Tech and social media patent wars
Yahoo, in what many surmise is just a vain effort to squeeze some much-needed funds from the lucrative Facebook IPO, threatened to sue Facebook for 10 to 20 patents related to things like ad, messaging systems and newsfeeds. Were companies more inclined to innovate rather than patent troll, even successful giants like Google, Apple and Microsoft would be spending more time doing strategic research and development rather than burning cash on needless bickering.
Microsoft Windows 8 wins, Azure embarrasses
After an embarrassing meltdown earlier this week of Microsoft's Azure cloud service that snagged the wind in their Windows 8 sails with a dose of negative public relations, Azure seems to have finally stabilized. Fortunately, the Windows 8 press has been so positive, for those unconcerned with cloud computing, there is much to be excited about. Now that beta is getting off the ground and rumors of the nine editions available for Windows 8 are swirling around, we've not heard the end of this development in the upcoming OS wars.

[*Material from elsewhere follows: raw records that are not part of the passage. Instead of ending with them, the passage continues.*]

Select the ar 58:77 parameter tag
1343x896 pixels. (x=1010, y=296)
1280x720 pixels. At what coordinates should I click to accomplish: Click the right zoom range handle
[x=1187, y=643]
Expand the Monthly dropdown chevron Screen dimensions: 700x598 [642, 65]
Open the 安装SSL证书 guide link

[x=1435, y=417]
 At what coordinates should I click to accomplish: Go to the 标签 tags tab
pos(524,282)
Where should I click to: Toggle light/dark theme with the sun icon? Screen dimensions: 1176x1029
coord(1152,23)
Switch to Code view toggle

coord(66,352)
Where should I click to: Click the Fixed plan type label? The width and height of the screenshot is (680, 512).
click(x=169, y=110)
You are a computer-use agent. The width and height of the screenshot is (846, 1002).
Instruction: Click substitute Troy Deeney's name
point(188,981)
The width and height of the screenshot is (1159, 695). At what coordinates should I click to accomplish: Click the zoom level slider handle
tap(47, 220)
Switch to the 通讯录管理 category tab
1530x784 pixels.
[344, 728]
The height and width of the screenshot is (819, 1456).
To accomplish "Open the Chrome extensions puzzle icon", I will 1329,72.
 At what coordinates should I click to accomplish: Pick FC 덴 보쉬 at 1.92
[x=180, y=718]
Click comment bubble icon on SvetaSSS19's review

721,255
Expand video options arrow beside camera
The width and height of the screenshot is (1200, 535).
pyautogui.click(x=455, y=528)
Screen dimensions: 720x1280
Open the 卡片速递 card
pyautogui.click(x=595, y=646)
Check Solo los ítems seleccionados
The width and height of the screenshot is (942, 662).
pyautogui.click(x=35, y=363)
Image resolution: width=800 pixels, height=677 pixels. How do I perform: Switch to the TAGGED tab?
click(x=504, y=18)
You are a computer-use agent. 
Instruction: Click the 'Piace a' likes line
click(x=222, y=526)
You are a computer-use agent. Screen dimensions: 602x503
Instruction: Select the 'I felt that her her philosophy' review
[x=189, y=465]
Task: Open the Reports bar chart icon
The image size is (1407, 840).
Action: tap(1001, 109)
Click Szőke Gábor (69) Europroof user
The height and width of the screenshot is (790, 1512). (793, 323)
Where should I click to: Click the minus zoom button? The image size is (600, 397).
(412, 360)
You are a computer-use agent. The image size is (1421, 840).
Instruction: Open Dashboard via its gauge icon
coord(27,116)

Anonymous, the Vatican and the FBI
As the wars between lawmakers, institutions and hacktivists like Anonymous rage -- with no signs of letting up -- the sophistication and seriousness of both 'white hats' and 'black hats' in the cyber security arms race is gaining ground. Today, the FBI declared that online attacks will swiftly become a more serious issue than traditional terrorism. 'We are losing data, we are losing money, we are losing ideas and we are losing innovation," Mueller said at the RSA Conference in San Francisco. "Together we must find a way to stop the bleeding."
Given the China hacking attacks against corporations, Anonymous' attacks against national governments -- and most recently a failed attack on the Vatican -- and the dangers of cloud storage computing, it will be fascinating to watch just where the frontlines of cyber warfare will next be draw. Keep an eye on the new face of cybercrime as well, where anything from cars to homes can be taken over. Heck, even voting can be hacked these days.